Postprocedure admission is advised and should include monitoring of vital status, laboratory monitoring for leukocytosis and bleeding, serial clinical examination, and a course of antibiotics. Although the patients in this report were admitted for 1 day after the procedure, postprocedure observation should be longer if infection, bleeding, or medical instability is suspected. Additionally, placement of a nasogastric or nasojejunal tube and its maintenance is appropriate until the patient is deemed ready to begin a trial of oral intake.9
It is currently advisable that endoscopic closure of perforation be undertaken only when the perforation is recognized during the procedure and when closure is likely to be successful. The site of perforation affects the likelihood of successful closure. Perforation at the site of the tumor or surgical anastomosis, significant inflammation, or poor tissue integrity may be less amenable to successful endoscopic closure. Operator expertise and experience in endoscopic suturing is requisite. Given these requirements, this therapeutic option may initially be confined to centers with the necessary equipment and expertise.
The patients in this report had large defects with spillage of luminal contents and would have been less amenable to simple clip closure. Previous recommendations would have directed these patients to surgical management.
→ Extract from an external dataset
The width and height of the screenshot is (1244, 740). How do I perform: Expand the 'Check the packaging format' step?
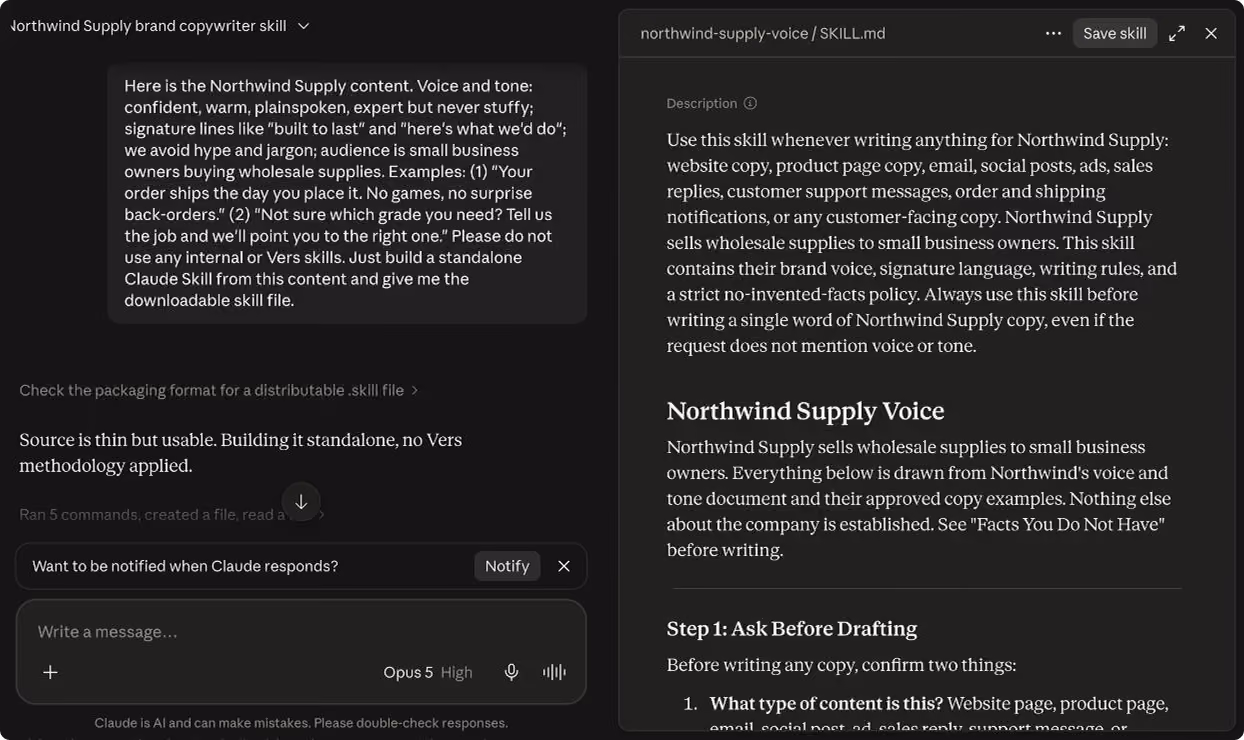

However, we have demonstrated successful management of both large complex perforations and peritoneal contamination with the use of endoscopic exploration and sutured closure. Additionally, both procedures were performed in a single session in the endoscopy suite.
Our experience suggests that endoscopic abdominal exploration with sutured closure can yield expedient and definitive perforation management. Additionally, these techniques may allow the endoscopist to better address larger and more complex intraprocedural perforations. As more endoscopists gain experience with suturing, endoscopic closure may offer the prospect of decreased morbidity and lower health care costs.
Take-home Message.
Endoscopic management of complex luminal perforation with peritoneal contamination may be feasible.
Endoscopic exploration of the peritoneal cavity may allow safe angiocatheter placement under direct visualization for the management of pneumoperitoneum as well as inspection for visceral injury and removal of leaked luminal contents. Sutured full-thickness closure of large complex defects (> 20 mm, irregular margins) may allow definitive management of perforation by the endoscopist during the index procedure.
Abbreviations
- CRE
controlled radial expansion
- NOTES
natural orifice transluminal endoscopic surgery
Footnotes
DISCLOSURE: The following author disclosed a financial relationship relevant to this publication: Dr. Thompson is a consultant for Apollo Endosurgery. The other author disclosed no financial relationships relevant to this publication.